[START Text passage]

CHAPTER 1: The brakes on CPU power

CPU Performance increase hits the brakes.

The growth rate of CPU performance has been spectacular in the past decades. Two legends of computing history, John.L Hennessy and David A. Patterson, have quantified this performance growth to be about 58% per year.

A recent study by the University of göteborg [1] confirmed that the 58% number was true between 1985 and 1996. During the last 7.5 years (1996-2004), the Swedish professors proved that the performance growth has slowed down to an average of 41% per year. Even worse is the conclusion that "there are signs of a continuing decline".

When we focus on Intel's CPUs, the deterioration of CPU performance growth is almost spelling doom. In November 2002, Intel was well ahead of the competition with the introduction of a 3.06 GHz Pentium 4. Intel had doubled the clock speed of its latest x86 architecture within two years, which was quite an accomplishment.

Two and half years later, Intel's Pentium 4 is running at 3.8 GHz, which means that clock speed has increased by only 25%. Of course, we all know that performance does not scale linearly with clock speed. So, let us talk performance.

 CPU  SpecInt2000  SpecFp2000
Pentium 4 3800E 1666 1839
Pentium 4 3060 1167 1096
Pentium 4 1500 560 634

From 2000 to 2002, performance increased by 108%. In the following 3 years, Intel's latest CPU only increased integer performance by 43%. The same does not hold true for SpecFP2000, as the 3.8 GHz Prescott CPU had improved performance by 68%, while the 3.06 GHz was about 73% faster than the first incarnation of the Netburst architecture.

However, SpecFP2000 remains a "special" benchmark, which exaggerates greatly the importance of memory bandwidth as very few other FPU applications behave the same way. The 800 MHz FSB of the 3.8 GHz is 50% faster than the bus to Intel's first Hyperthreaded CPU (3.06 GHz), while the FSB of the latter has only a 33% advantage over the older 1.5 GHz Pentium 4.

Intel's compilers have also improved vastly over the past years, which is positive. However, they have also become better in using special tricks (strip-mining optimizations, for example) to artificially improve the Spec score; tricks that are not usable by developers who need to get real applications to the market. Don't take my word for it, but make sure to read Tim Sweeney's comments in the next article.

[END Text passage]
[START Recorded data]

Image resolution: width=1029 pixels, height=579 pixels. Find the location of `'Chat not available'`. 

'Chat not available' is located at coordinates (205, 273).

[END Recorded data]

> **Problem requirements**: Retype the CPU performance passage from "Two and half" to "us talk performance.", keeping every word and mark unchanged. Nothing in the lines matters for this.

> **Answer to the task**:
Two and half years later, Intel's Pentium 4 is running at 3.8 GHz, which means that clock speed has increased by only 25%. Of course, we all know that performance does not scale linearly with clock speed. So, let us talk performance.